Dilansir dari Saudi Gazeete, Kementerian Dalam Negeri Arab Saudi dan Kementerian Keamanan Publik Arab Saudi telah menekankan kepada pendatang yang ingin melakukan umrah akan pentingnya mendapatkan izin melalui aplikasi Tawakkalna atau Eatamarna. Pemerintah Arab Saudi memperingatkan bahwa pelaksanaan umrah tidak akan diperbolehkan tanpa mendapatkan izin.

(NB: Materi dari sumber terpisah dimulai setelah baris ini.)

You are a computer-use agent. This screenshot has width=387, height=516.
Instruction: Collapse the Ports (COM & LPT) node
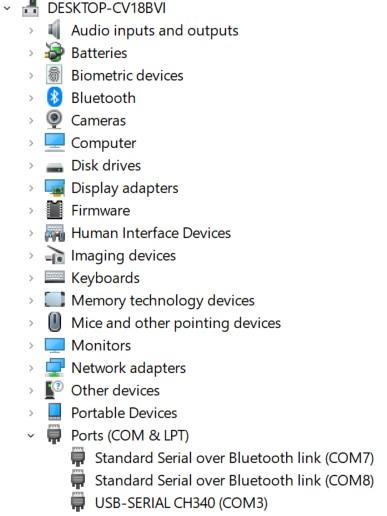click(31, 435)
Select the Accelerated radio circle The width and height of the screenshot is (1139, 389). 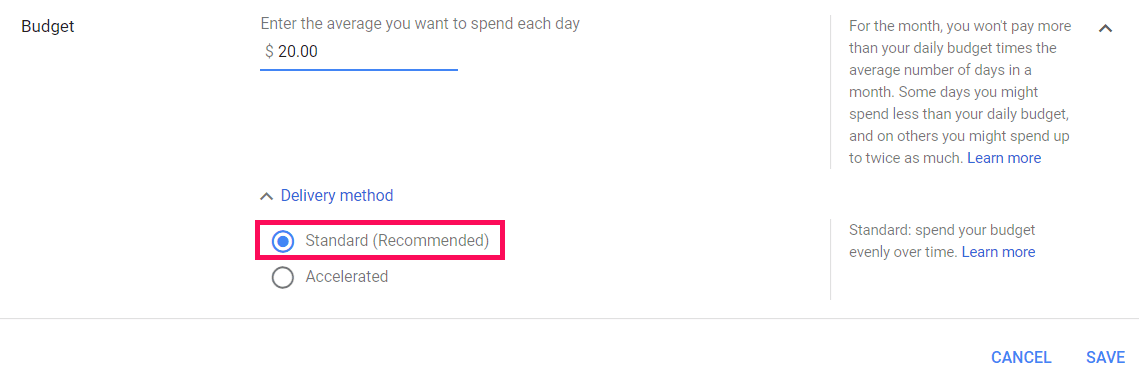[x=283, y=277]
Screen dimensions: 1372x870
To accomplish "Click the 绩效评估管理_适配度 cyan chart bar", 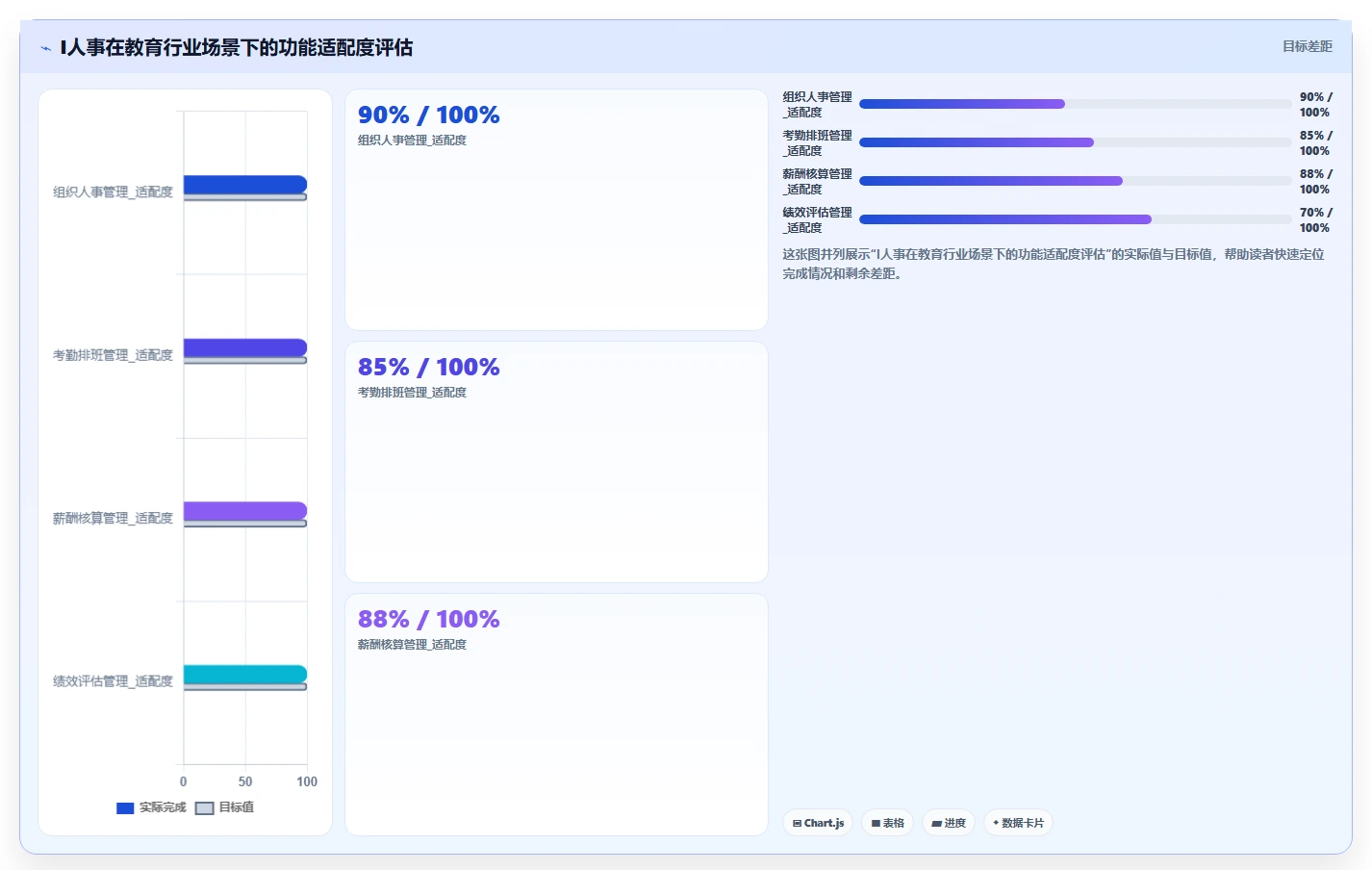I will click(x=245, y=675).
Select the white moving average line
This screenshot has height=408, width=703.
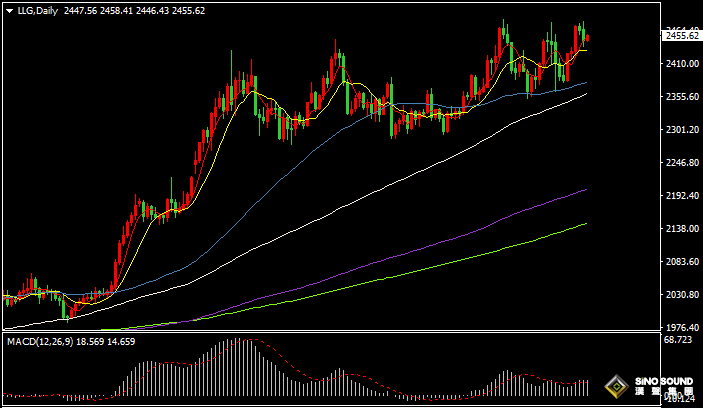click(400, 182)
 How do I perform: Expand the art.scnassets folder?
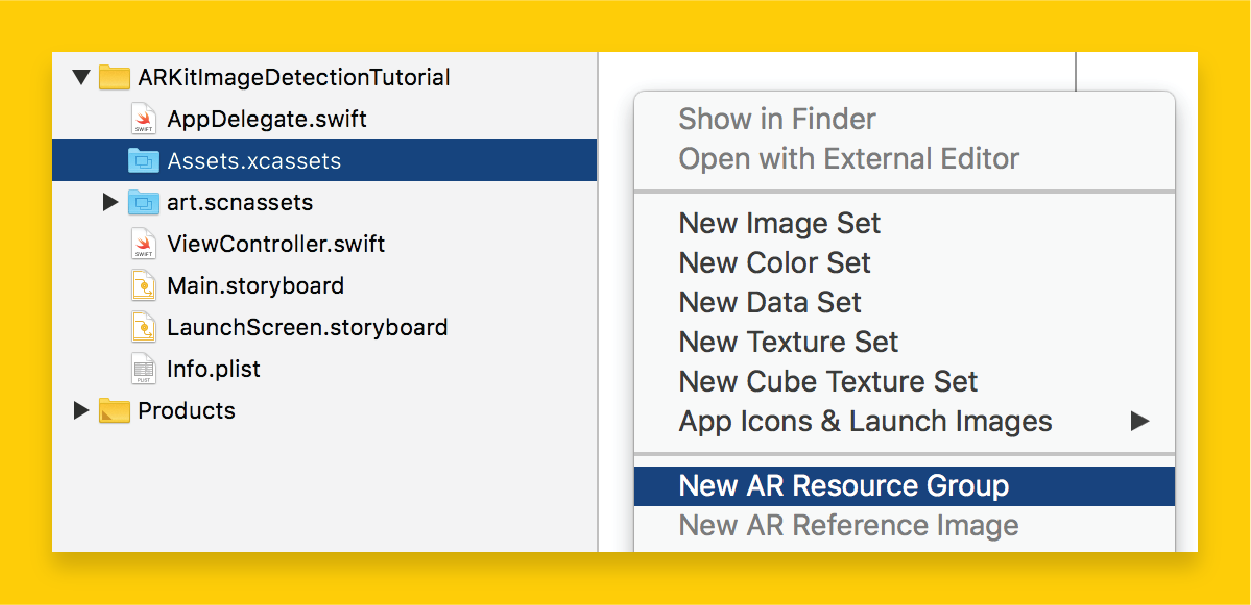(111, 203)
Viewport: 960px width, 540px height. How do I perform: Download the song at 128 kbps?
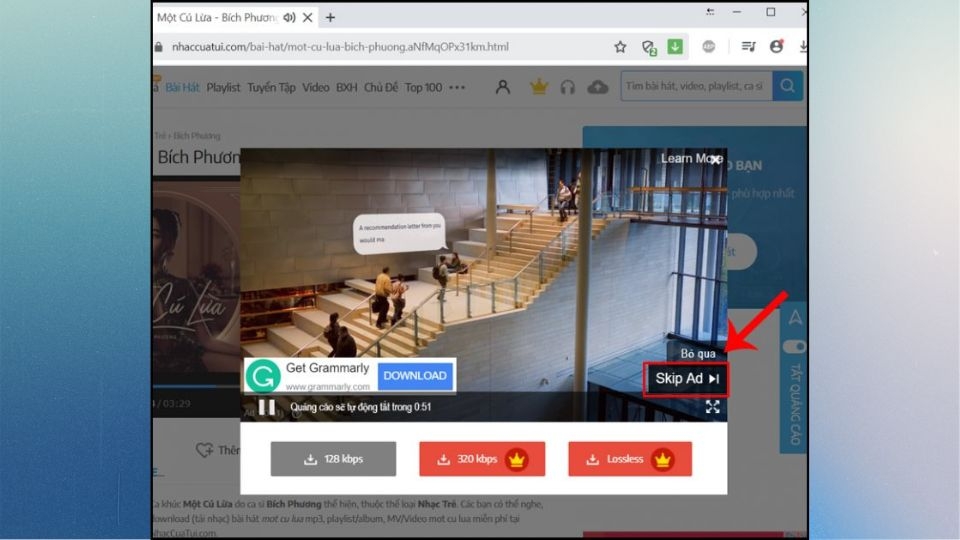[x=333, y=459]
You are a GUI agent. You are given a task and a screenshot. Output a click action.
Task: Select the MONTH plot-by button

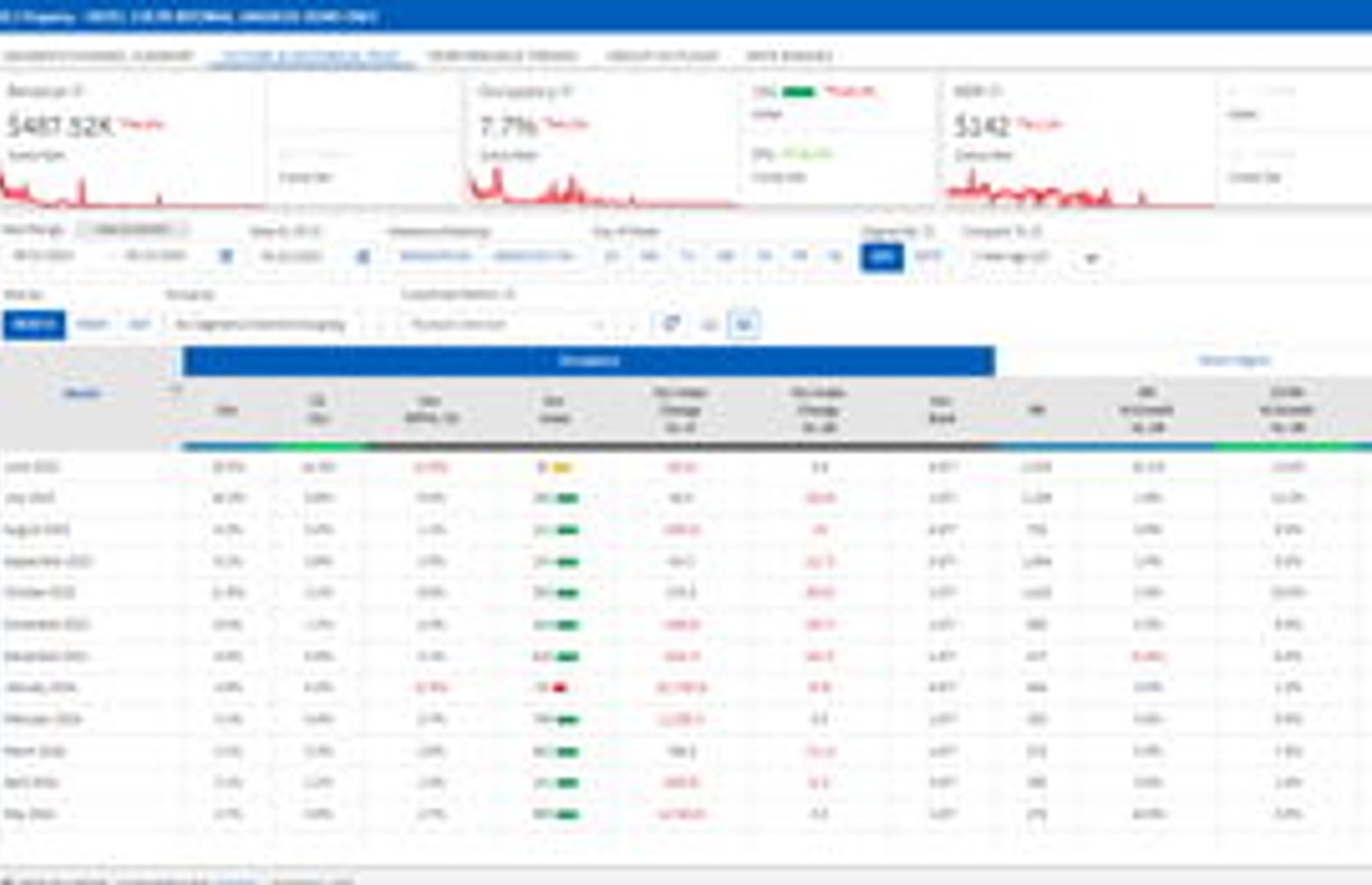point(33,324)

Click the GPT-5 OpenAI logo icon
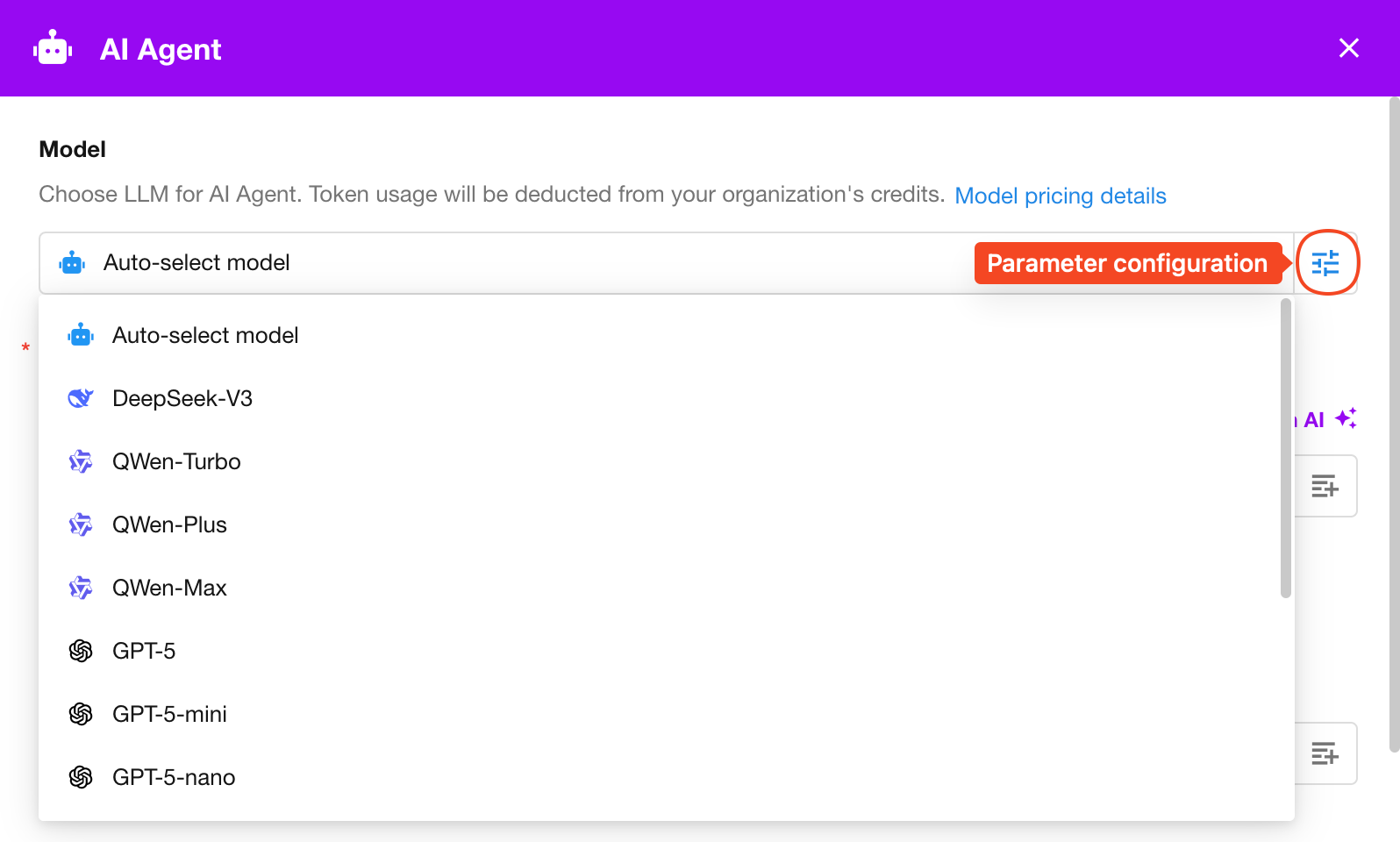(x=81, y=651)
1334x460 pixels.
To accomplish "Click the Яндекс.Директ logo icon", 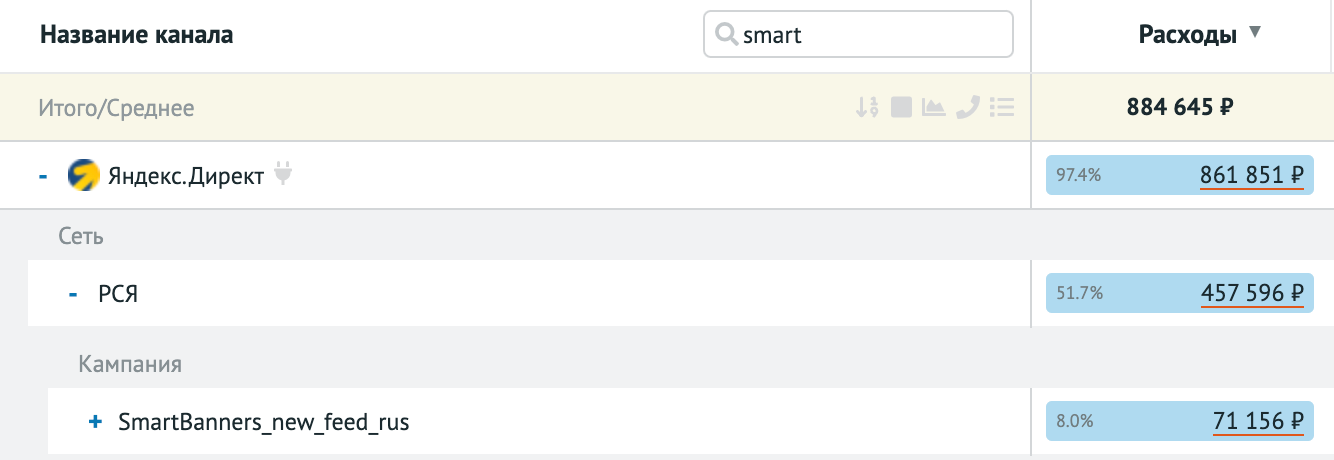I will [x=83, y=176].
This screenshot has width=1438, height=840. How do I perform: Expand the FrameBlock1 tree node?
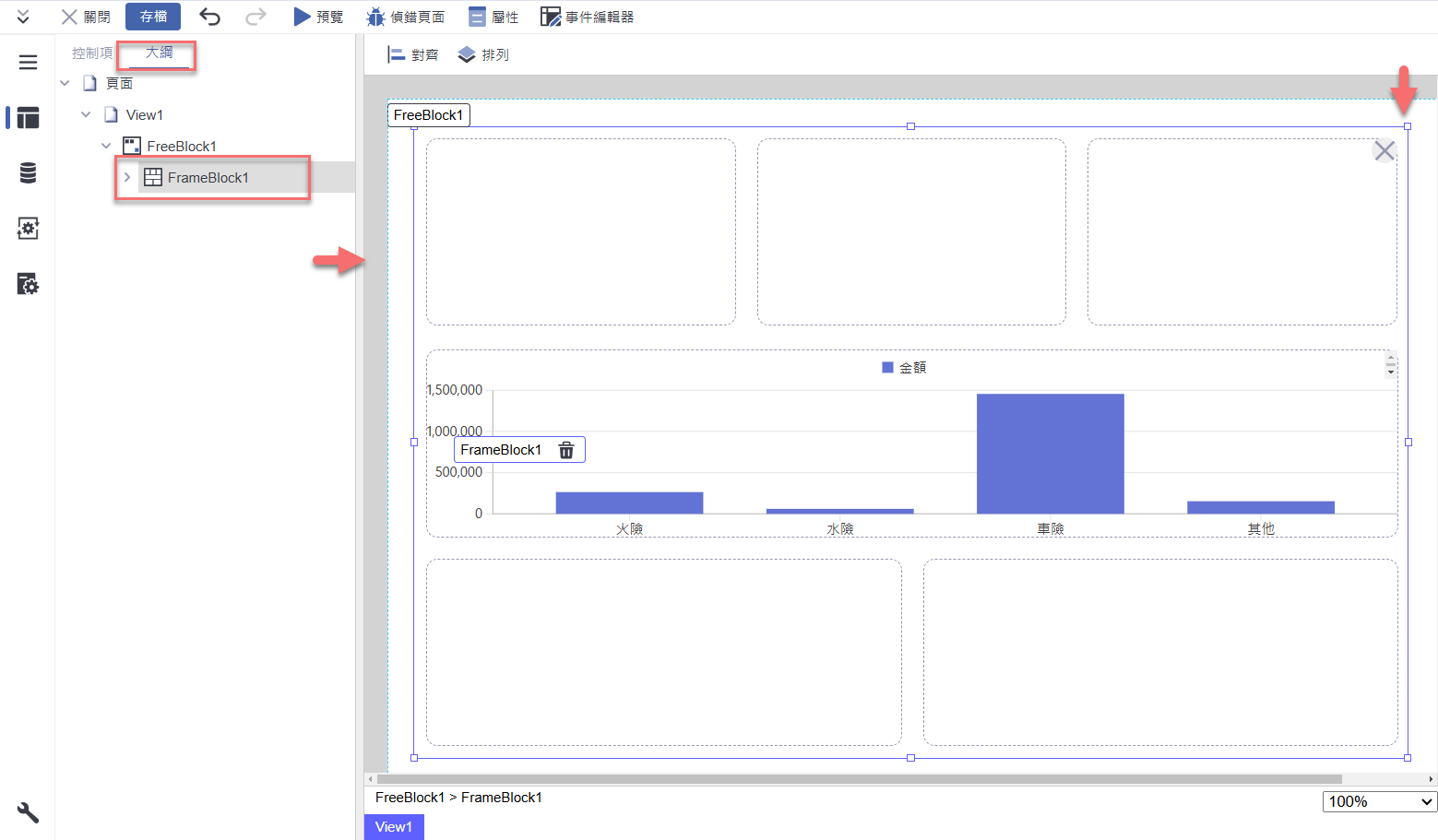[x=127, y=177]
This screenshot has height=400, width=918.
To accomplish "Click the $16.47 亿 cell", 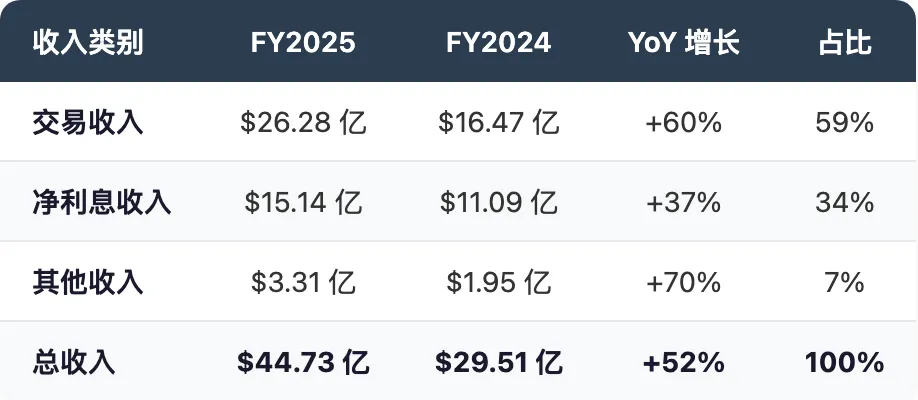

Kementerian Haji dan Umrah Arab Saudi telah mengumumkan sebelumnya bahwa jemaah tidak perlu mendapatkan izin dan membuat janji untuk melakukan shalat di Masjidil Haram di Mekah, tetapi tetap harus melakukannya untuk umrah dan sholat di Al-Rawdah Sharifa. Kementerian Haji dan Umrah telah membatasi usia minimum untuk mendapatkan izin melakukan umrah dan sholat di Al-Rawdah Sharifa hanya untuk anak-anak berusia 5 tahun ke atas. 

Kebijakan terkait Covid-19 

Sejak awal musim umrah, Kementerian Haji dan Umrah Arab Saudi telah mengeluarkan sedikitnya 23 juta izin umrah. Juru Bicara Layanan Haji dan Umrah Arab Saudi, Hisyam Al-Saeed, mengatakan warga yang datang dari luar Kerajaan telah mendapat manfaat dari layanan penerbitan izin umrah selama bulan suci Ramadhan. Al-Saeed mencatat bahwa jumlah orang yang ingin melakukan Umrah sangat besar, khususnya setelah pengumuman Raja Salman untuk mengizinkan penggunaan kapasitas penuh dari Masjidil Haram di Mekah dan Masjid Nabawi di Madinah. Al-Saeed menyambut para peziarah sambil berkata, “Kami siap untuk jumlah berapa pun”. 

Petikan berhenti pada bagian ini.